I’ll be posting the essay in 3 parts. In today’s post, Will defines architecture and the urban fabric.

How does Arizona’s unique architectural character add value to the lives of our residents/visitors and how can the urban fabric of its towns and cities help move our state forward in a distinctive and sustainable way?

In this essay I will address these questions and suggest ways that we can protect and sustain our already unique heritage while embracing the challenges and opportunities of an ever-changing cultural and economic reality.

First a definition of terms to clarify the percepts on which my comments will be grounded.

What is architecture?

The essence of architecture is evident in those structures of human activity that do not merely shelter our bodies but engage all our senses. Architecture challenges our intellect to view the world from a different perspective, a perspective that is grounded in the specificity of time and place. Architecture is a careful balance of the pragmatic and the poetic. It combines that which is functional, logical and efficient with that which is indefinable, inspiring, and unexpected.

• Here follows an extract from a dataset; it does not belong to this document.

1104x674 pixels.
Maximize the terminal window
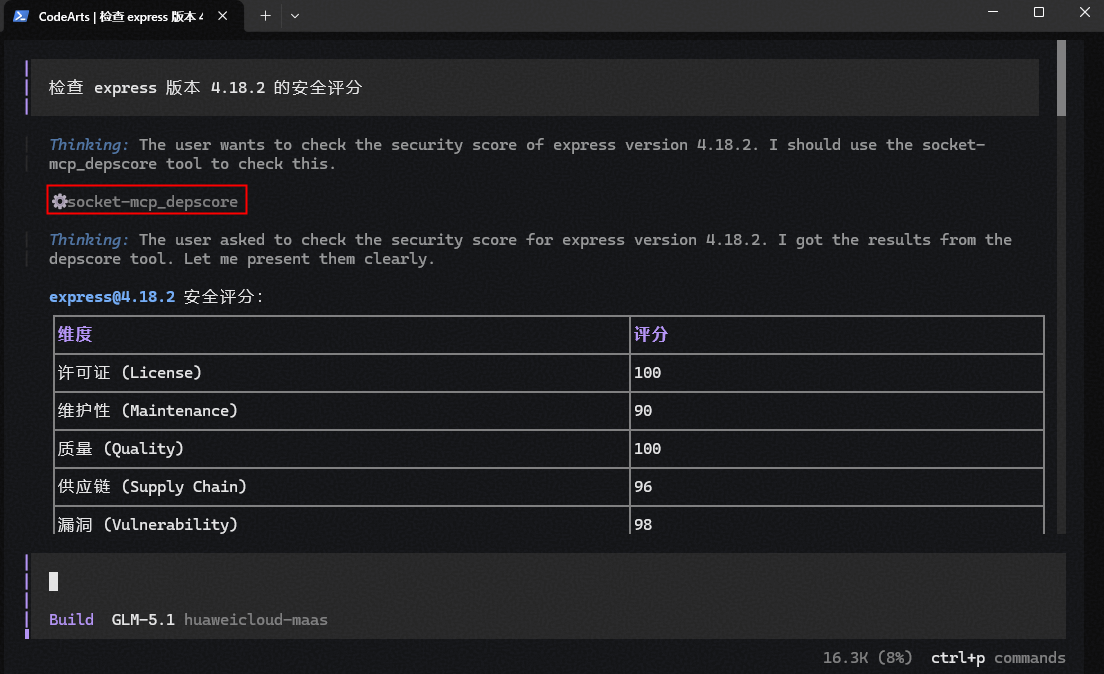click(1039, 13)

Architecture is where the most ordinary of materials are configured in ways that transform them to make places of extraordinary resonance and memory…places where small visceral experiences are as significant as big ideas.

Architecture that is conceived to give the instant wow experience too often is only of its time, while architecture that truly aspires to be of its place and time is that which has the potential of becoming the timeless. Architecture should aspire to engage us, to be grounded in a real experience that wells up in us and takes us over, producing the  ‘whooshing up’ described by Hubert Dreyfus and Sean Dorrance Kelly in their new book “All Things Shining”. While architecture is always best measured in relation to the scale of the human, architecture must also be appropriate to the scale of the landscape, both natural and manmade, that it inhabits and the velocity of the world in which it exists. Architecture always reflects how a culture views itself. It is a barometer of how a community expresses social change and renewal over time. Architecture is the most fragile of art forms, as evidenced by the many empty lots where buildings once stood in our cities and towns. Yet architecture leaves the most permanent markers of our cultural heritage.

What is an urban fabric?

While we often see the architecture of buildings as the key objects that make great cities, it is really the quality of the pedestrian realm, i.e. the sidewalks, the street edges, the landscape and the spaces between the buildings that make cities enjoyable, accessible and memorable. A sustainable urban fabric preferences people in its scale, texture, level of detail and connectivity, not the velocity of the car. When the urban fabric is strong, neighborhoods evolve and thrive. Cities are but neighborhoods and experiences linked together, like a richly textured and animated three-dimensional quilt.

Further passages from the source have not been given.